The expected output is exactly the lines below, starting at the line with "The width and" and ending at the line with "the top bar", both included; no other line belongs in it.

------ Data in this exercise

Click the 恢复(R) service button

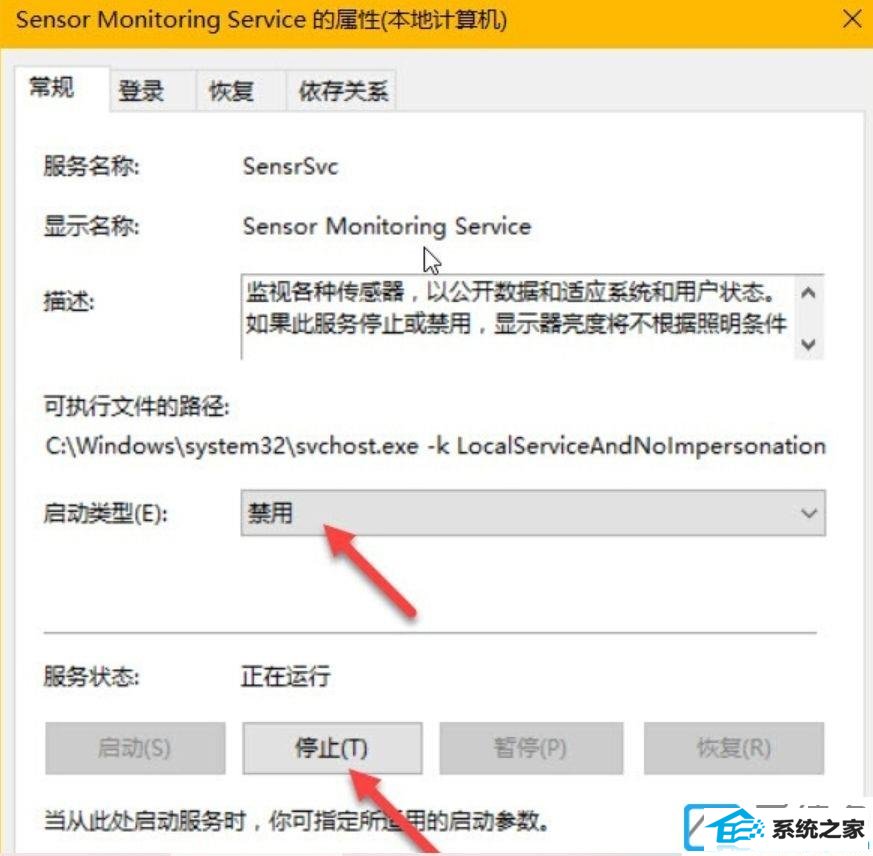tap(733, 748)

------------
------ Data in this exercise

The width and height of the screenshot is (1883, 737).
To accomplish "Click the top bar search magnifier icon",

------------
------ Data in this exercise

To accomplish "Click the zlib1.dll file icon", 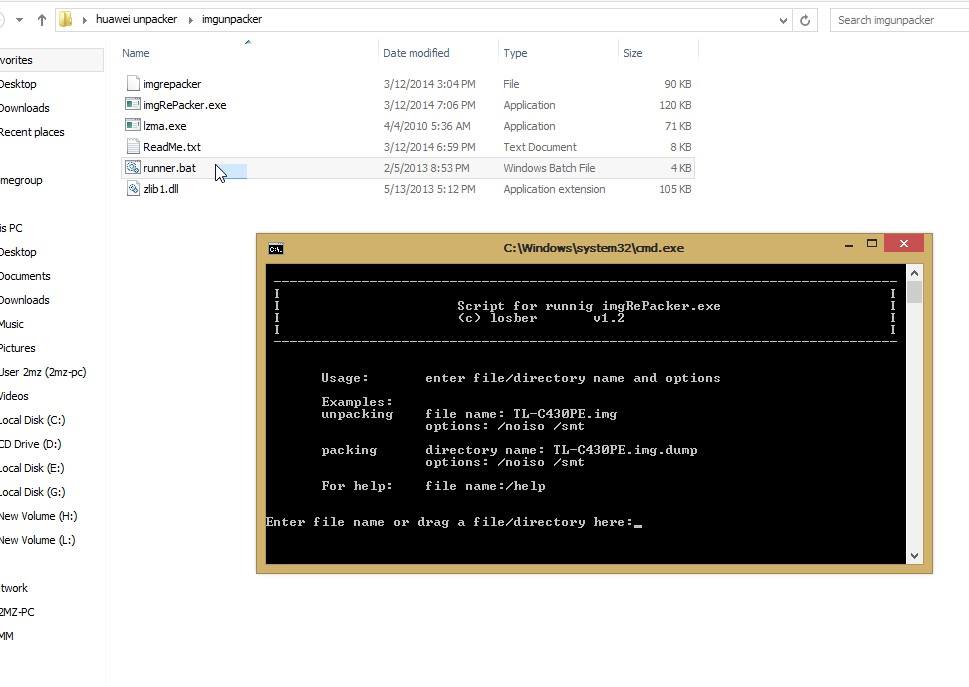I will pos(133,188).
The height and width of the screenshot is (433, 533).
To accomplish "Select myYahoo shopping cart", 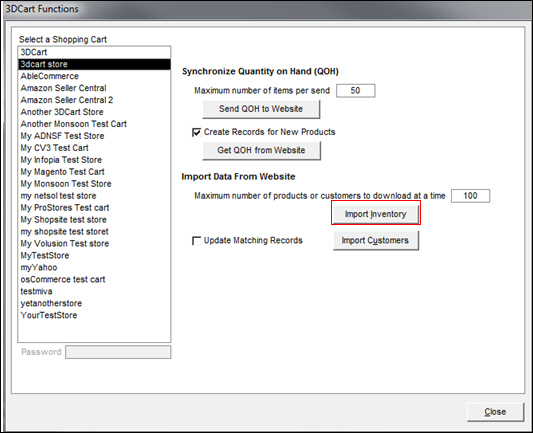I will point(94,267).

------------

* **Task output**
The width and height of the screenshot is (1883, 737).
To accomplish "Click the top bar search magnifier icon",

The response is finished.